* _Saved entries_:

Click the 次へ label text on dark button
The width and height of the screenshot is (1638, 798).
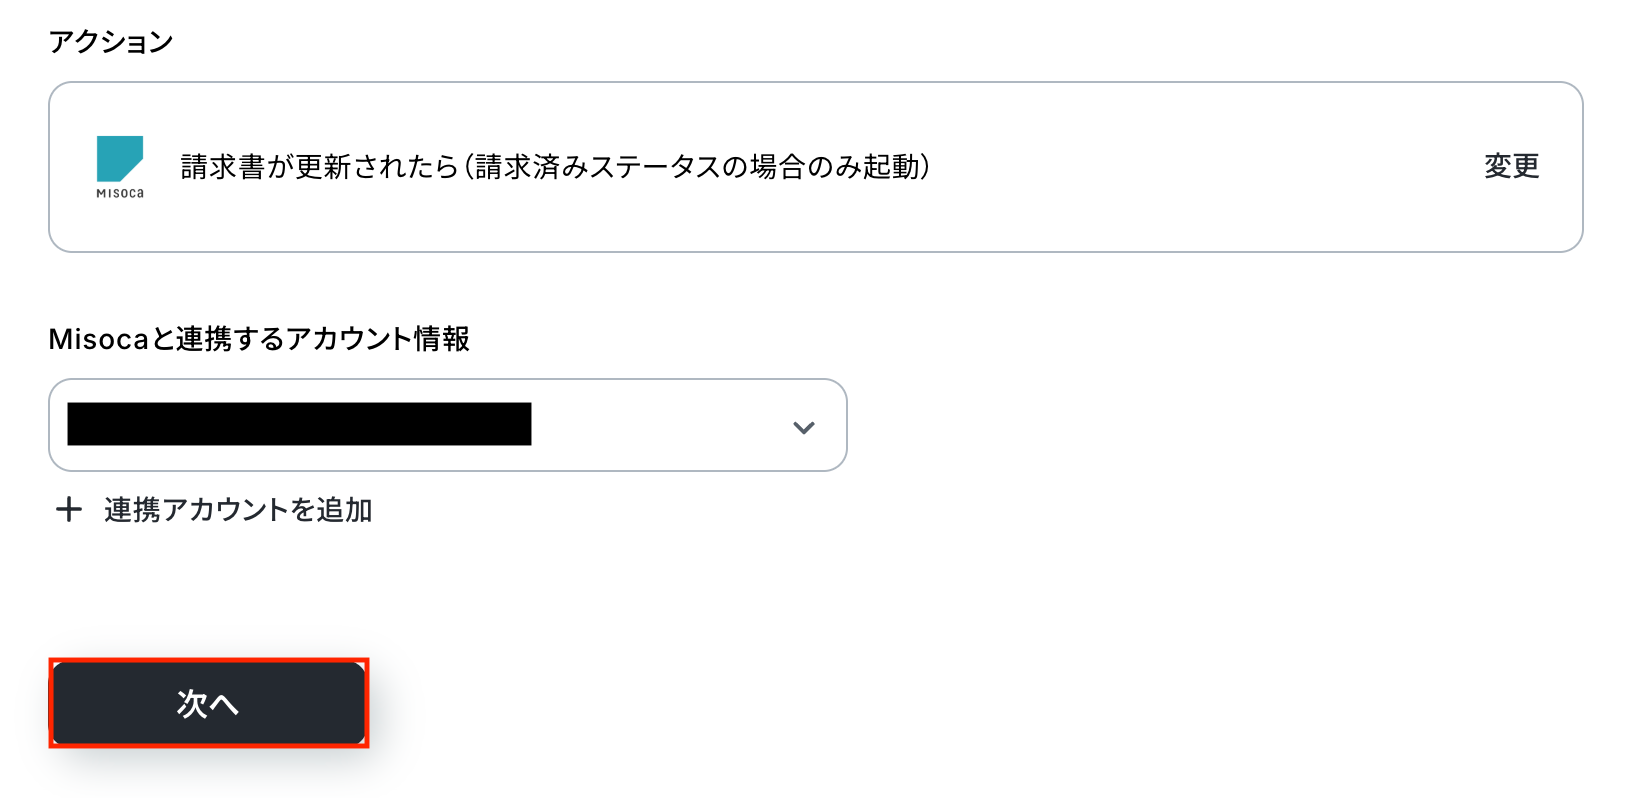coord(208,704)
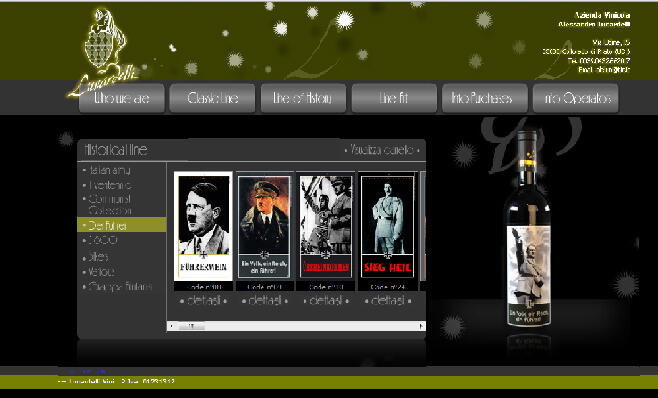
Task: Click the horizontal scrollbar thumb below the labels
Action: click(x=191, y=326)
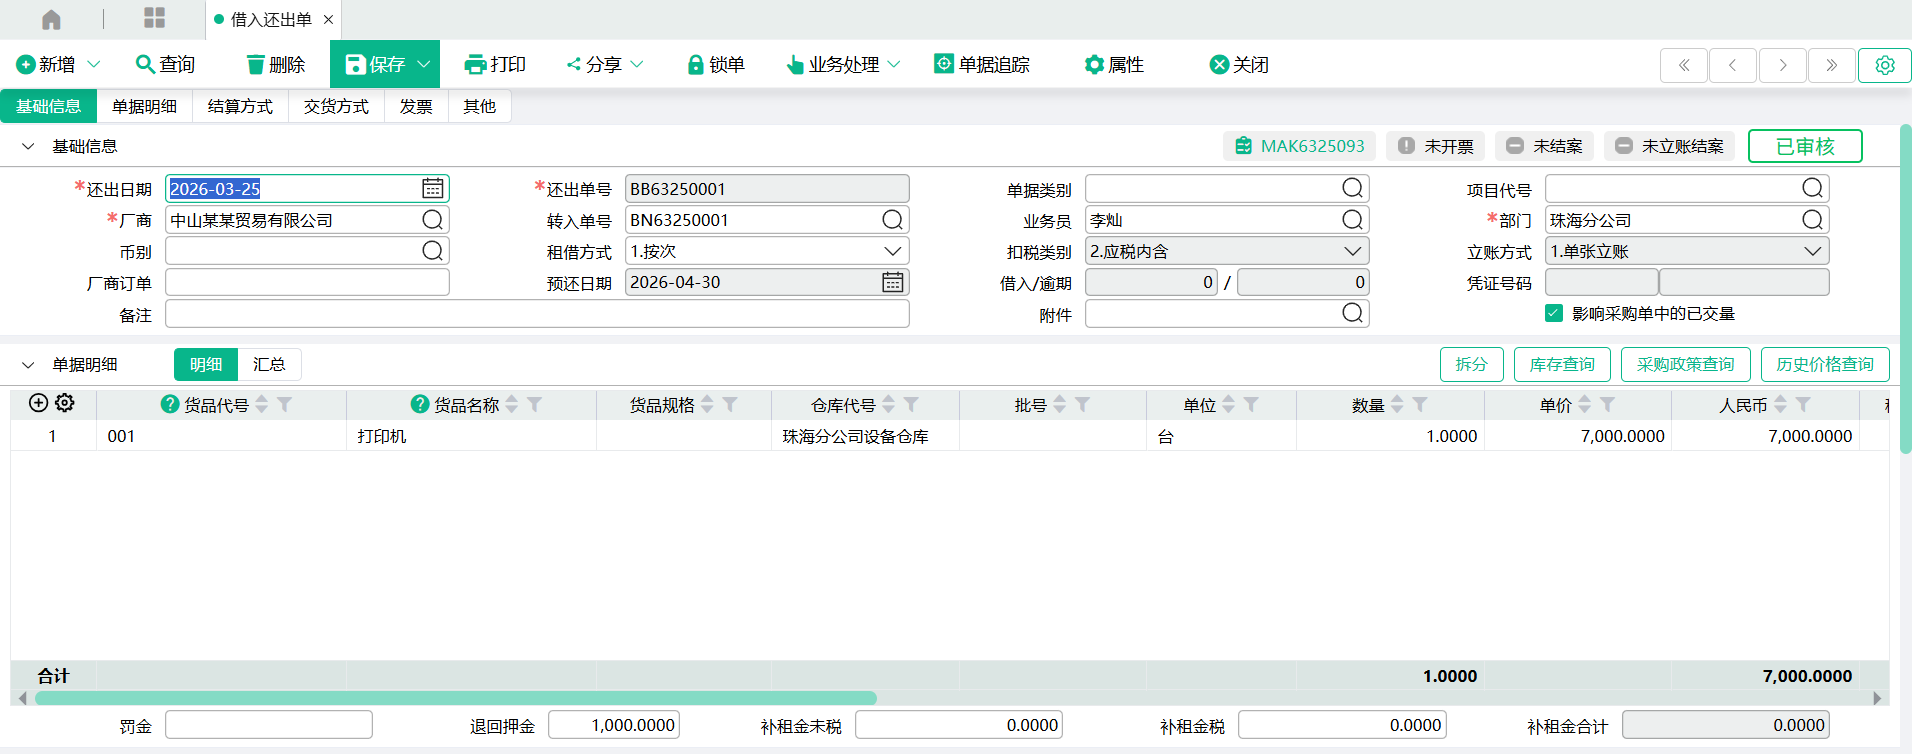Screen dimensions: 1912x754
Task: Open the calendar picker for 还出日期
Action: tap(432, 189)

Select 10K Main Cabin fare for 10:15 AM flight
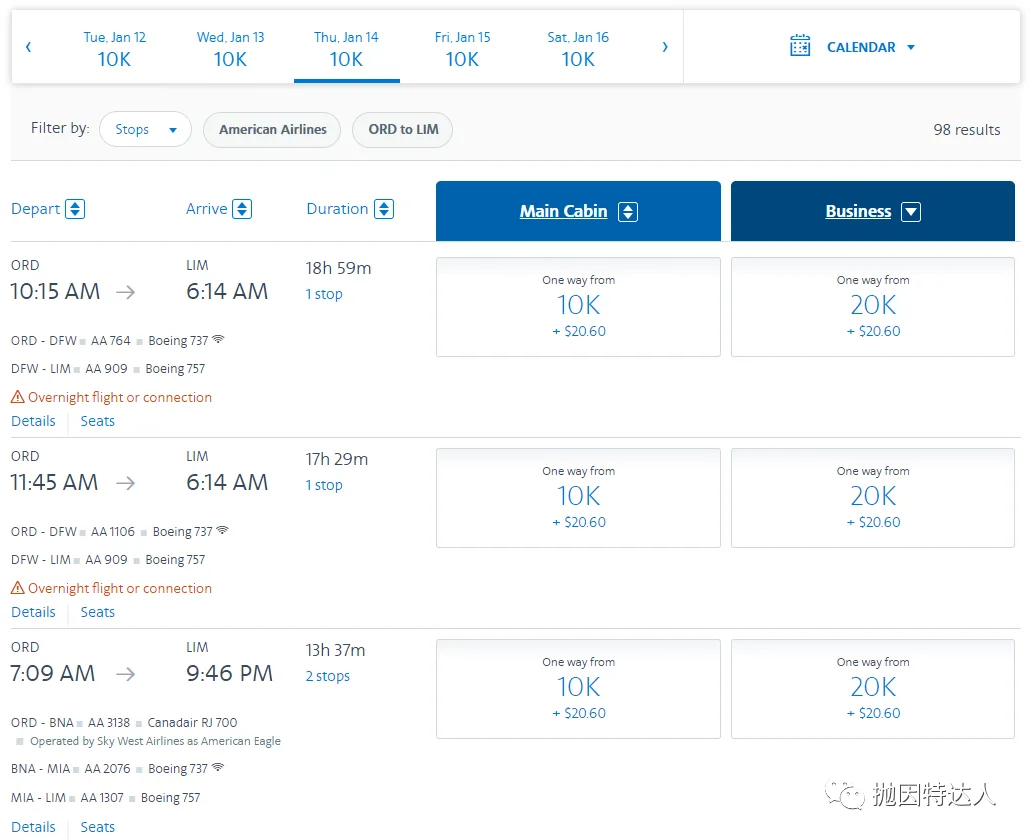(x=578, y=306)
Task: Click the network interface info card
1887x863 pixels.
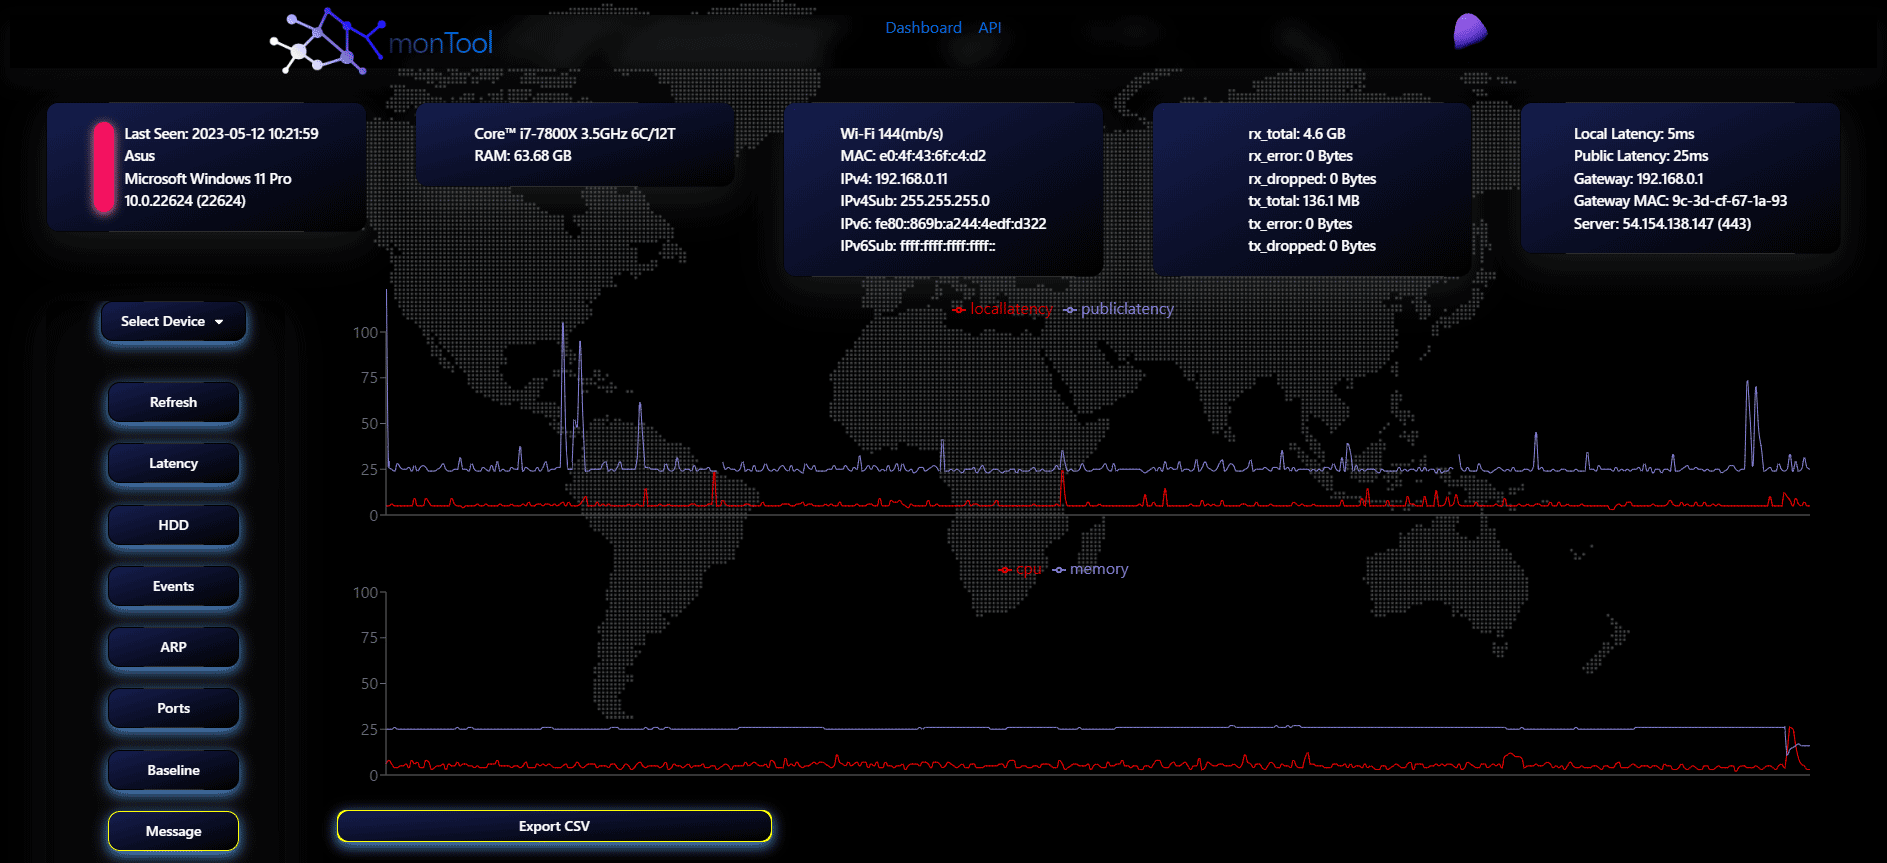Action: click(943, 190)
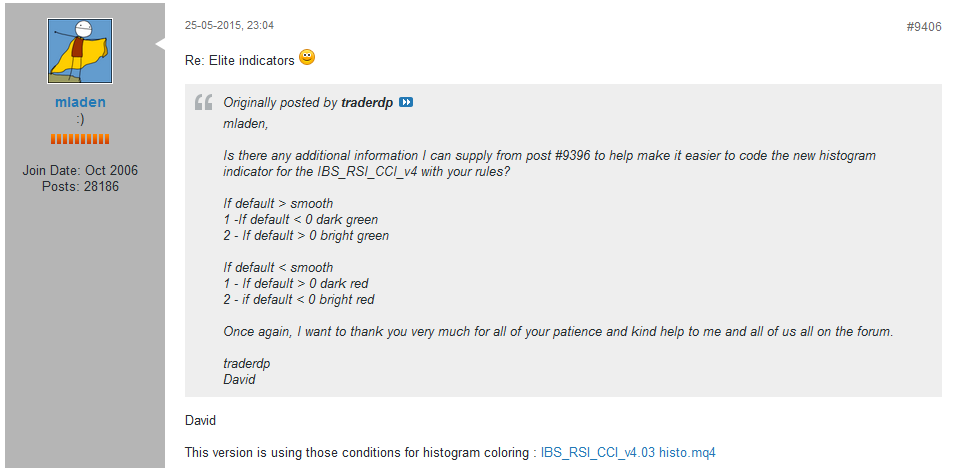
Task: Click the "If default > smooth" line
Action: click(x=278, y=204)
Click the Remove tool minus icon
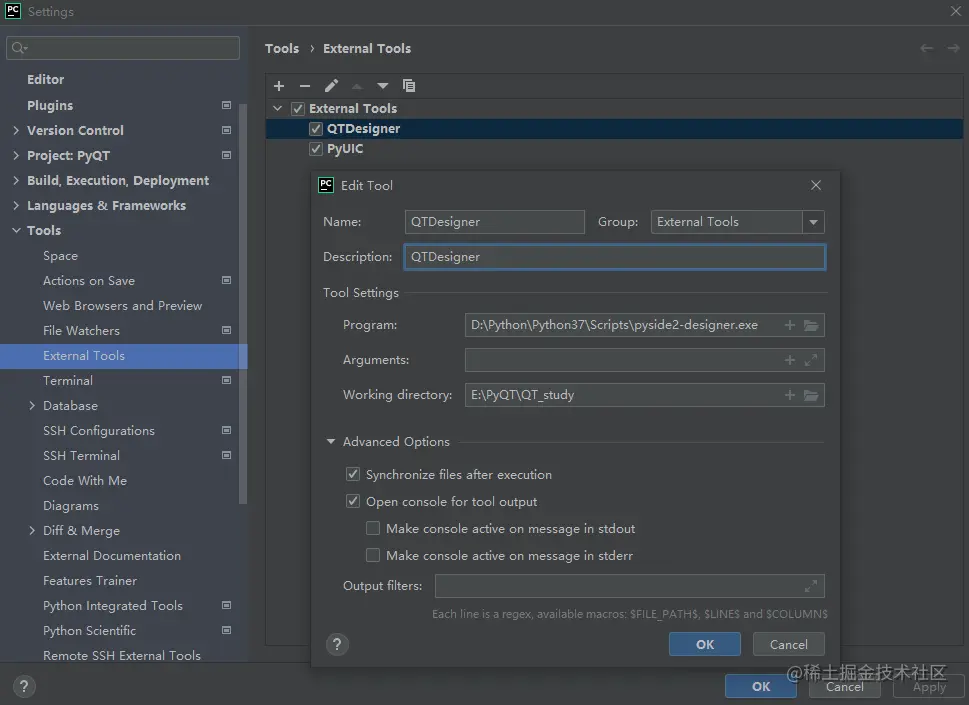Image resolution: width=969 pixels, height=705 pixels. tap(305, 86)
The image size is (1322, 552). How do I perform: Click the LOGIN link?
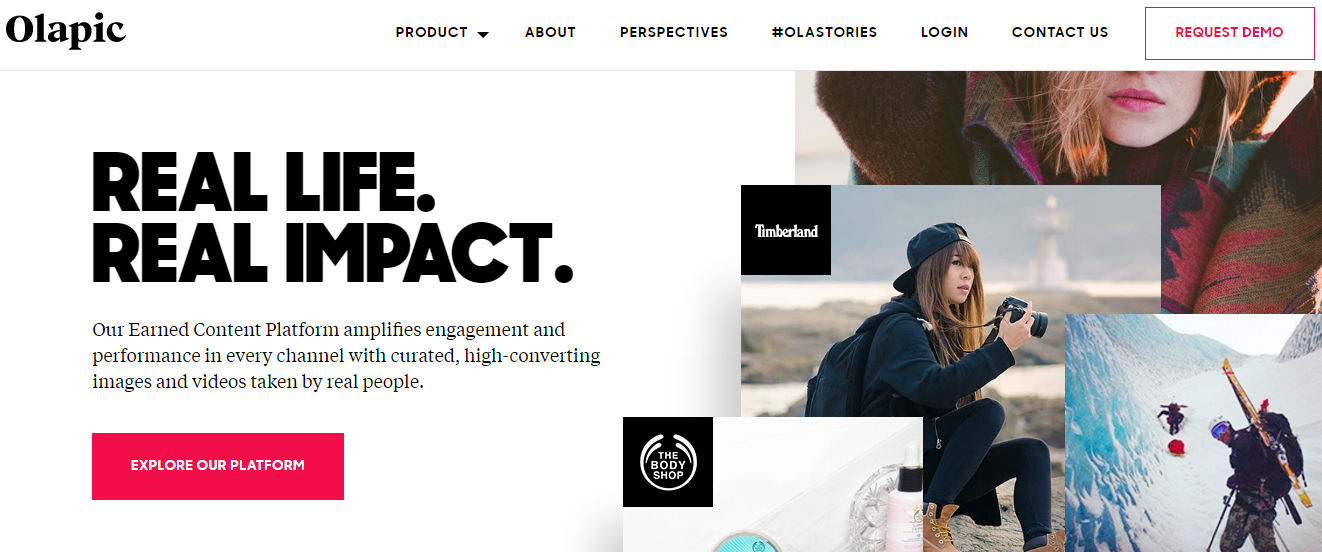click(944, 32)
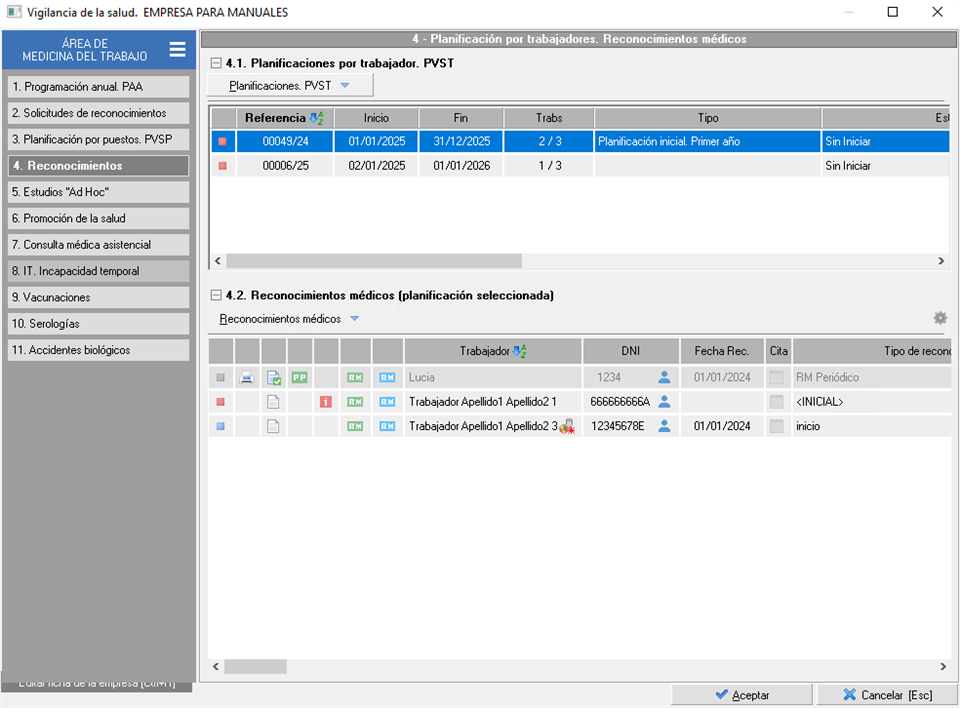Screen dimensions: 960x708
Task: Click the printer icon in Lucia's row
Action: coord(246,377)
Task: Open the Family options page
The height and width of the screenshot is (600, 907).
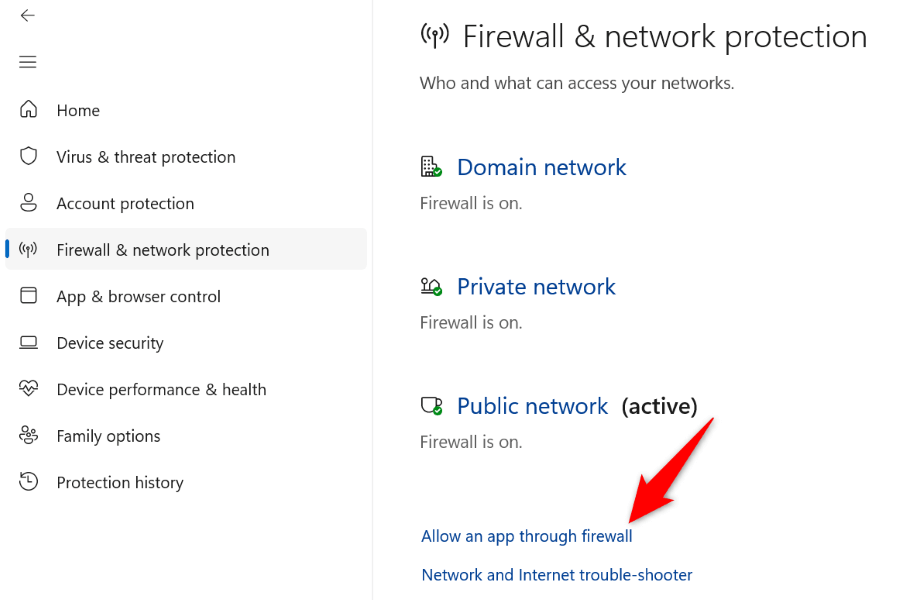Action: click(x=108, y=436)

* _Task instructions_: Retype all the data exactly, please, without pictures.

* _Expected output_:
Click the 次へ label text on dark button
The width and height of the screenshot is (1638, 798).
coord(208,704)
Task: Click the horizontal scrollbar thumb below the labels
Action: click(x=191, y=326)
Screen dimensions: 1912x754
Task: Open the calendar picker for 还出日期
Action: tap(432, 189)

Select 10K Main Cabin fare for 10:15 AM flight
(x=578, y=306)
Task: Click the network interface info card
1887x863 pixels.
Action: click(943, 190)
Task: Click the "If default > smooth" line
Action: click(x=278, y=204)
Click the Remove tool minus icon
Image resolution: width=969 pixels, height=705 pixels. tap(305, 86)
The image size is (1322, 552). How do I perform: Click the LOGIN link?
click(944, 32)
Screen dimensions: 960x708
Task: Click the printer icon in Lucia's row
Action: coord(246,377)
Task: Open the Family options page
The height and width of the screenshot is (600, 907).
Action: click(x=108, y=436)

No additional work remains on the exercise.